Hodge, who was chief executive officer of the V.I. Water and Power Authority for eight years, said many homes in the Virgin Islands are old, which means their infrastructure may not be ideal for receiving any kind of additional electric load. One solution would be to upgrade entry conductors or transformers, or update building codes to allow new homes to accept additional energy load.
This is where government comes in, Hodge said.
“Maybe the utility has a program where they can make the upgrades, do some kind of a grant where it’s not the burden of the homeowner to pay for the upgrades,” Hodge said. “Then it facilitates bringing in whatever is on the horizon for the General Motors and the Rivians, and we can have everyone ready with not too much burden on the consumer.”
“The consumer is already making a purchase; you want to facilitate that taking place,” he said.
Time-of-use discounts can also incentivize homeowners if they get charged lower rates for charging their vehicles during off-peak hours. This produces a two-pronged benefit: savings for the consumers and a balanced load for the electric grid.
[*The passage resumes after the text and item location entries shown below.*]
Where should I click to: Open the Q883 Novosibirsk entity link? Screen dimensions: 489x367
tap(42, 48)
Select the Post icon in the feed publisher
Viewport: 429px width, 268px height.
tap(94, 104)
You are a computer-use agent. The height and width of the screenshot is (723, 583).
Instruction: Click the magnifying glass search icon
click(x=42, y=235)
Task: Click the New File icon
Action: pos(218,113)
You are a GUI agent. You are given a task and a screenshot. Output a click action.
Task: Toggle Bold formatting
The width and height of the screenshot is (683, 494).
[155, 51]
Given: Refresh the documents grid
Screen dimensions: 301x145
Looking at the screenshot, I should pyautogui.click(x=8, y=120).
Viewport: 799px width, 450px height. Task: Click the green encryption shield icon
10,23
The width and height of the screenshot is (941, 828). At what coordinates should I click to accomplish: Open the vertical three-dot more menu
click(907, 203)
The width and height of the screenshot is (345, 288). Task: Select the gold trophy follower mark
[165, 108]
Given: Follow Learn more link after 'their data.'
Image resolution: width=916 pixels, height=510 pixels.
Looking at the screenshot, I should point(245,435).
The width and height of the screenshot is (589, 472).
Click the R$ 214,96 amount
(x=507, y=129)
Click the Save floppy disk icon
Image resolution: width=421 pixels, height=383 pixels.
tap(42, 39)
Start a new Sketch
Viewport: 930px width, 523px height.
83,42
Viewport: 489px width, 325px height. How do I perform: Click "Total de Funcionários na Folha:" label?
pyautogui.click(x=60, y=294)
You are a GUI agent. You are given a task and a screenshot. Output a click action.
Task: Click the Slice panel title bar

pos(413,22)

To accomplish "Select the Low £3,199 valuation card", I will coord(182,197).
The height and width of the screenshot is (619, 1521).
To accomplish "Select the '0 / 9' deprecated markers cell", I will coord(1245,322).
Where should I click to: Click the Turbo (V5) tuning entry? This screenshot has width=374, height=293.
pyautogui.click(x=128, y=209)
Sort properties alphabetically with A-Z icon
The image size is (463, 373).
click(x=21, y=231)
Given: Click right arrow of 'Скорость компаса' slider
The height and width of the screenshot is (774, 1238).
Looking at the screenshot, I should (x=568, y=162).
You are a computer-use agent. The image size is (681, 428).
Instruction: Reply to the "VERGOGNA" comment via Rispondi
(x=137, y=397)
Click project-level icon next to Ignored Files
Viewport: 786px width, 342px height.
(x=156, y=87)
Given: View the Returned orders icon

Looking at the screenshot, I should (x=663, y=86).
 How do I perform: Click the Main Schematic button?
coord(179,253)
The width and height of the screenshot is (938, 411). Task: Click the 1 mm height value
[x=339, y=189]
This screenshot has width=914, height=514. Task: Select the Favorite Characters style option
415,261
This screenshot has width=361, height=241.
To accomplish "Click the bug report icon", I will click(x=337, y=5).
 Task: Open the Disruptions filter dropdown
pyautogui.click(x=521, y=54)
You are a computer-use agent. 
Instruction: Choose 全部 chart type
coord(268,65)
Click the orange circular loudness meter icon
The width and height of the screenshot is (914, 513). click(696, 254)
“It’s a way of shifting load,” Hodge explained. “Many times in the utility world, you have a lot of load being used during one time of the day, and very little the rest of the day. Shifting where you can do some of the charging at night and what-not really balances the load and makes the investment of the utility that much better managed.”
Tamberlin Golden, plant director for General Motors’ Flint Engine Operations, said with the millennial generation shying away from vehicle purchase overall, including electric cars, a way to get around the potentially difficult conversation on electric vehicles is to educate stakeholders early.
“The research tells us that if we really want to engage a student in understanding this level of talk with engineering and otherwise, you have to start in fourth or fifth grade. So that’s where our efforts have been,” Golden said.
“It really needs to start at an earlier age and in the school system … so that what we get down the road is an easier discussion, whether it be about the benefits or just the overall technology,” she said.